L'app per ritrovare i cani smarriti

L'app Zampa a zampa lanciata dalla Regione Lombardia aiuta a ritrovare i cani smarriti.

Cane randagio

Nella zona di Brescia, grazie alla Regione Lombardia, è possibile ritrovare più facilmente i cani smarriti. Come? Con un Servizio Veterinario 24 ore su 24 dell'Ats (ASL, non veterinari liberi professionisti, questo è sempre bene specificarlo), con gli spot televisivi per sensibilizzare l'opinione pubblicata grazie al pilota di moto Giacomo Lucchetti e con l'app Zampa a zampa. Proprio grazie a questa applicazione, è possibile trovare il cane o il gatto smarrito più facilmente. Ma non solo: l'app propone anche cani e gatti da adottare.

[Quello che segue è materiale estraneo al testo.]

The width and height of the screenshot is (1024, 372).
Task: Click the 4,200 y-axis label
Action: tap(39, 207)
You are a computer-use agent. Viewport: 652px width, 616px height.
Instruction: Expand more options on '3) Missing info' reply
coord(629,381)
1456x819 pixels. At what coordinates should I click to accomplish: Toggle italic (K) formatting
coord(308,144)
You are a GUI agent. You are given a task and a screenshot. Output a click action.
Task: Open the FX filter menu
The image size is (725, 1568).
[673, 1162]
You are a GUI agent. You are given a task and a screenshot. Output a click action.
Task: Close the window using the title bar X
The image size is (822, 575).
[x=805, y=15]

Per quanto riguarda il sistema adottato dall'Ats, è la dottoressa Laura Gemma Brenzoni, diretto del Servizio Sanità Animale Ats Brescia, a spiegare come funziona. Qui è presente un centralino che risponde sempre, 24 ore su 24, al numero 030 3839401. Si tratta di un servizio impegnativo e oneroso che, però, aiuta a evitare incidenti. Nel 75% dei casi i cani vengono restituiti al proprietario grazie alla lettura del numero di microchip. I cani sprovvisti di microchip, invece, rimangono al canile sanitario 10 giorni: qui fanno le previste profilassi e poi vengono affidati ai canili rifugio, quelli gestiti dalle associazioni. Inoltre, cani e gatti feriti e curati presso il canile sanitario di Brescia, vengono anche sterilizzati prima di essere affidati ai canili rifugio o ai gattili.

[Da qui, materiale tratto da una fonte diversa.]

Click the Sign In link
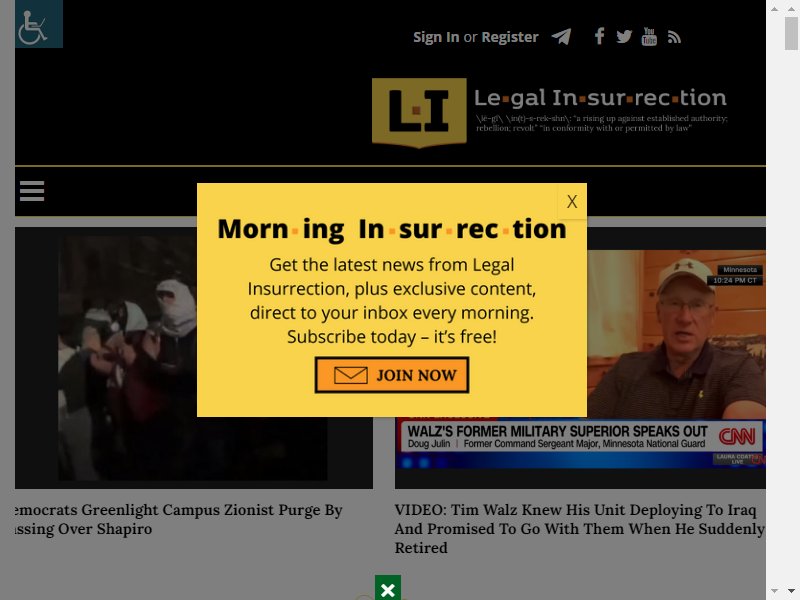The width and height of the screenshot is (800, 600). (x=436, y=37)
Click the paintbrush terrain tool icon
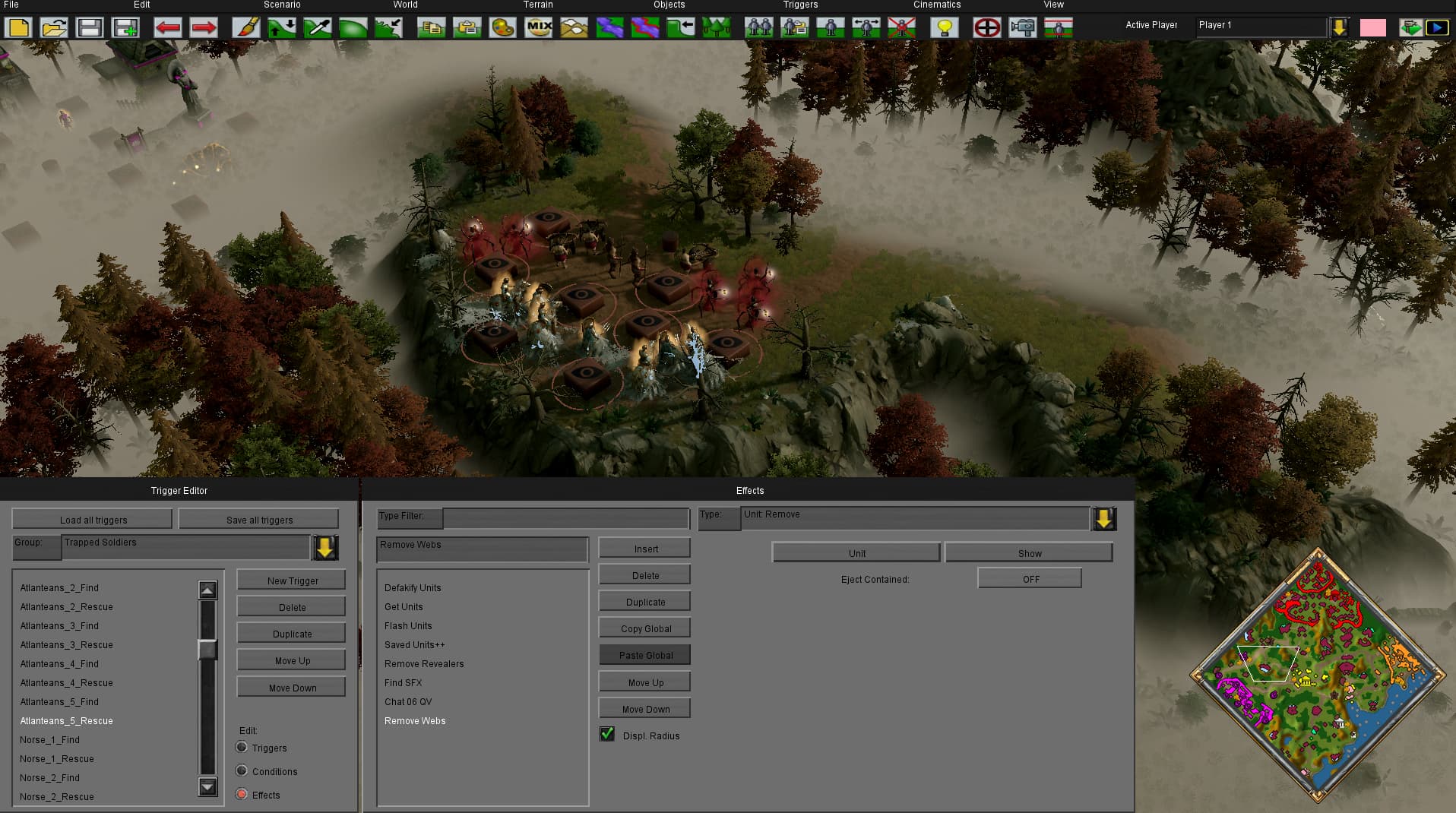Image resolution: width=1456 pixels, height=813 pixels. (x=245, y=28)
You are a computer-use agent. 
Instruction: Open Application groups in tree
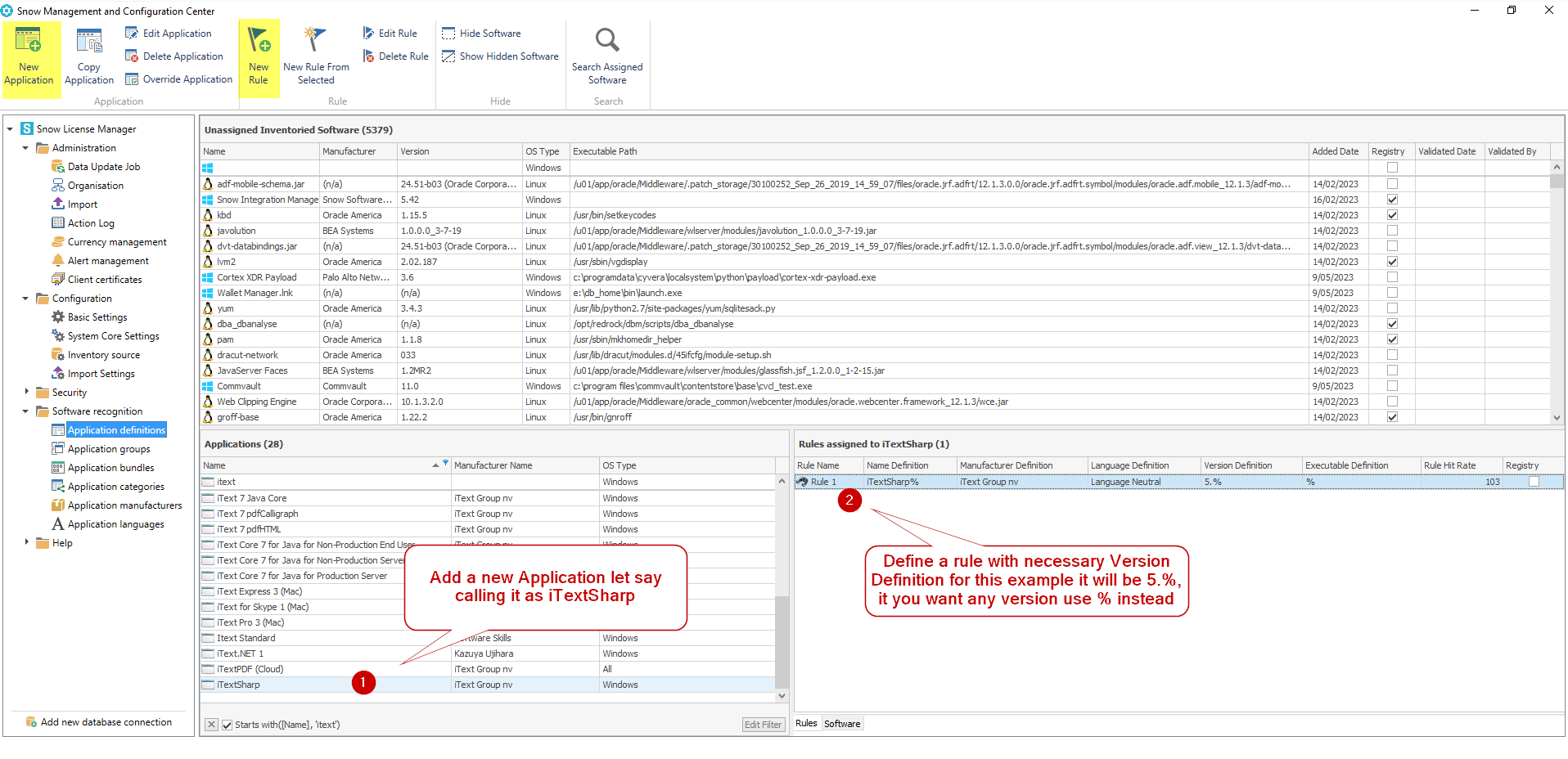109,449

Tuttavia, nonostante l'obbligo di applicazione del microchip, secondo il dottor Antonio Di Loreto, responsabile del Canile Sanitario, c'è ancora un 20-25% di cani non microchippati. Nel caso il proprietario riesca comunque a rintracciare il proprio cane, gli viene restituito, ma solo dopo il pagamento della prevista sanzione per la mancata iscrizione e per le spese di recupero. Inoltre al canile sanitario trovano aiuto anche i gatti, ma solamente quelli censiti nelle colonie feline.